To sum it all up, Lilith is not mentioned necessarily by name in the Bible, and she's certainly not described as being created alongside Adam in Genesis. Lilith is just a legend, or worse, a demon. Personally, I agree with CS Lewis, who theorized in his book "Magician's Nephew" that Lilith was a giantess, which, in that context, would make her one of the Nephilim. The Nephilim were a class of fallen angels that seduced men, and may have even been able to reproduce. Who knows, Jezebel might also have been related to her. Can you imagine Jadis and Jezebel as cousins?
-- Atarah Derek  12/8/2009
I originally learned of the story of Lilith in a "Women in Judaism" class that I took in high school. It was supposedly stories that were taken out of the bible when it was first published (King James time) because the men didn't want stories where women were portrayed as strong. It was pretty much what most people have previously said. She was the first woman, made the same way as Adam and expelled from Eden when she wanted to 'be on top'.

I've also read "The Book of Nod", which is where, I think, the vampire mythology comes from. This is a vampire book in which she and Cain mate with each other and other various creatures and create vampires at the Red Sea.

Personally, I like the name Lilith. But I wouldn't call her Lili for short.
-- wbbuff  2/18/2010
Lilith (as Adams wife) does not exist in Islam or the Quran.
Laila(f) or Leil(m) means Night in Arabic. [noted -ed]
-- Nhwar  5/21/2010
As a Muslim, I've never heard nor read of a Lilith as Adam's first. Eve was the only companion of Adam mentioned in the Quran.

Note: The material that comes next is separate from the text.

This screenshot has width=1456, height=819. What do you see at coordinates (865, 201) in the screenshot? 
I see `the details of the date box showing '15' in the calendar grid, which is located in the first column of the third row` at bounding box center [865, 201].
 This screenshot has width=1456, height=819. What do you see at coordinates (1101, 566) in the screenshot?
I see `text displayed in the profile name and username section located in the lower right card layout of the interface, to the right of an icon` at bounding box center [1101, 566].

Either way, it's a very lovely name.
-- Gneissa-Almira  5/29/2010
Concerning "Lilith", my impression of the the reason she was left out of or Demonized by the Christian/protstant Bible, the St. James Version, to be specific, was that it clearly states in Genesis that she was created equal to Adam and created at the same time and out of the same substance. To keep women subservient, the male rulers/priests, etc. had to play up the story of Eve and get rid of Lilith, to keep women in line and from feeling they were equal. This subtle and not so subtle conspiracy has been going on for thousands of years. Sometimes I wonder if the male ego will ever be able to accept women as their equals.
-- cvcveri  3/15/2012
Okay people. Lilith was Adam's first wife in CERTAIN cultures' mythologies. In Christian mythology they believe Eve was Adams first wife, except in Babylonian and a few other cultures they believe that Lilith was Adam's first wife. First of all, Lilith was not really evil, she wanted to be treated as Adams equal and when he rejected her request, she left. Adam told god, who sent 3 angels/saints. She refused to come back. Since she was a Succubi she had many demon offspring, so god started killing them off. She in return started killing many humans. The people who believe Lilith is evil, you are wrong. She's only ever wanted to be treated as Adams equal. Everyone portrays her as evil. Yes, she is a creature of the night, but she was fine until god started killing her children.